Letters to the Editor

New ranked ballot for all SC voters, not just those overseas, could help in runoffs

People vote at A.C. Moore Elementary School in Columbia. 11/6/18
People vote at A.C. Moore Elementary School in Columbia. 11/6/18 The State file photo

It is clear that South Carolina is in need of new voting equipment. When this new equipment is acquired, it should also allow South Carolina to eliminate primary runoff elections.

Currently, S.C. voters who are serving overseas can submit an absentee ballot for primary elections which allows these voters to rank all of the primary candidates rather than casting a vote for a single candidate. This process allows overseas voters to participate in both the primary election and any resulting runoff without submitting a second ballot.

For example, in a primary between five candidates, A, B, C, D, and E, an overseas voter could submit a ranked ballot of A-B-C-D-E. This voter’s ballot would be cast for candidate A in the primary election. Should a runoff result between candidates C and D, this same ranked ballot would count as a vote for C in the runoff without the need for a second absentee ballot.

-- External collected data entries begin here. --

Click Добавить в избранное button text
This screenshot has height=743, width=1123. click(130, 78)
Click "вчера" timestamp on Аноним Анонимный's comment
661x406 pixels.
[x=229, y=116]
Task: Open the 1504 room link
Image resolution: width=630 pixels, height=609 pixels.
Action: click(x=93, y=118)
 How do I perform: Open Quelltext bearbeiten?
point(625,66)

New voting equipment should all S.C. voters to submit ranked ballots in this same manner. This would eliminate the need for voters to return to the polls two weeks after the primary. This would also save taxpayer money and decrease the amount of time needed from volunteers.

Christopher Elliott


2nd Amendment must stay relevant for security of our future

As a young adult, I have been exposed to the harsh realities of gun violence and the normalcy of mass shootings. It saddens me to see the news of a gun being pulled on a group of young Somalis inside of a McDonald’s. It is unfortunate that young people in this country and many parts of the world could be in imminent danger based on their gender, ethnicity, socioeconomic background or religion. This act of terror is a prime example of the disconnect between individuals that is prevalent in today’s society.

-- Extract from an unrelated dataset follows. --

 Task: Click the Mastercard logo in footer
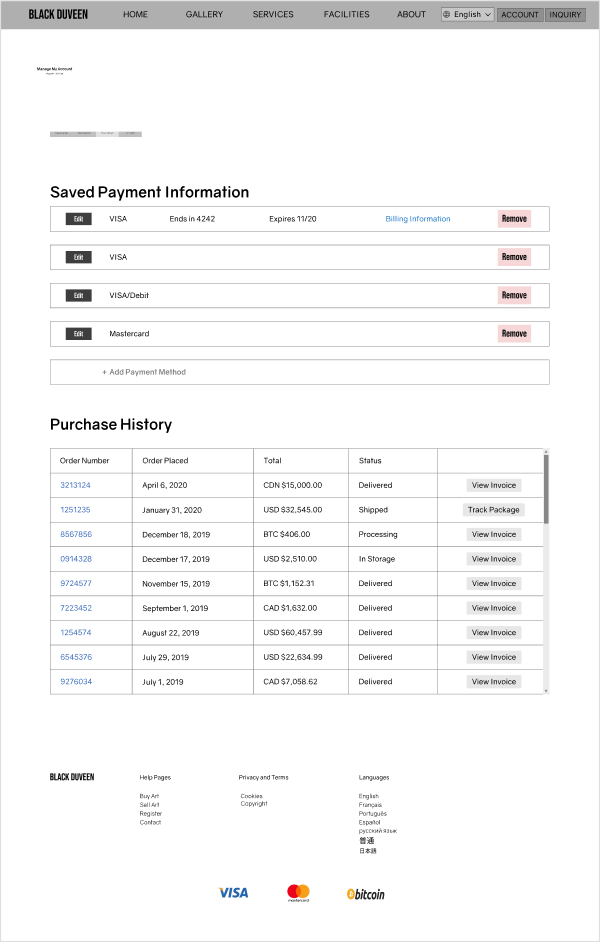pos(298,893)
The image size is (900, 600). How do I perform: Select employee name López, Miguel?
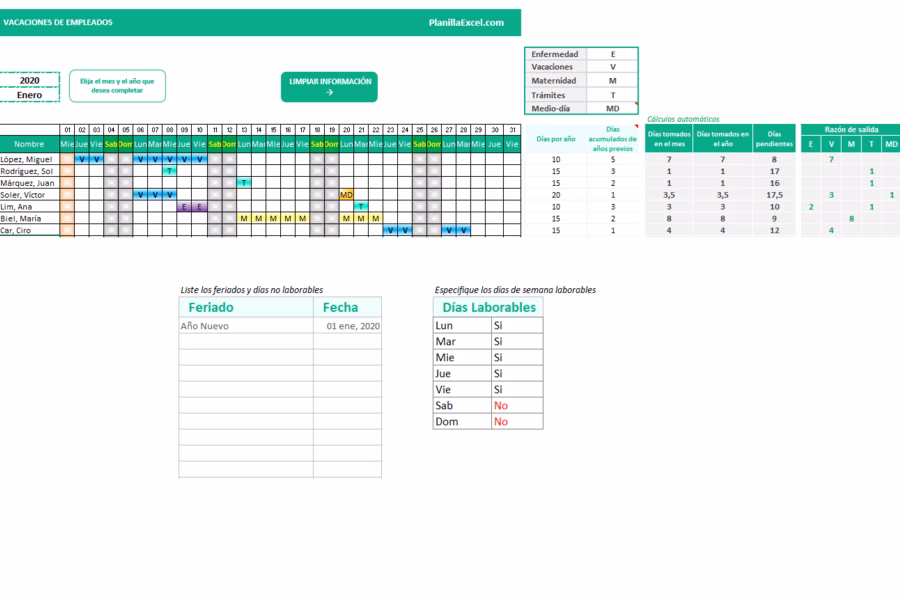point(29,159)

It is imperative that the future of the highly debated and controversial Second Amendment stay relevant and discussed among our communities. The interpretation of “a well-regulated Militia, being necessary to the security of a free State, the right of the people to keep and bear Arms shall not be infringed” is far from universal. However, beyond the compelling moral reasons to protect the lives of our neighbors, we must consider the future of this Amendment in regards to the safety and security of future generations.

Felicia Finney


Recent hearing sounds an alarm on church property matters

In 2012, many in the Diocese of South Carolina broke away from The Episcopal Church, taking the property and filing a lawsuit to that end.

In August 2017, the S.C. Supreme Court ruled that all church property belonged to The Episcopal Church and its local diocese. The Episcopal Church is hierarchical; property is held in trust for the national church — unlike churches in a congregational structure, which hold their property free and clear. Members of hierarchical churches are free to leave, but not with the property. The First Amendment grants religious bodies freedom to govern themselves as they see fit.

The court denied the breakaway group’s petition for a rehearing. The U.S. Supreme Court also declined to hear the matter.

A confusing hearing took place in Orangeburg on Nov. 19. If the state Supreme Court decision is disregarded, the status of other hierarchical churches across the state will be in grave jeopardy — e.g., Presbyterian Church USA, United Methodist, AME and others.

Eve Pinckney


The State publishes a cross section of the letters we receive from South Carolinians in order to provide a forum for our community and also to allow our community to get a good look at itself, for good or bad. The letters represent the views of the letter writers, not necessarily of The State.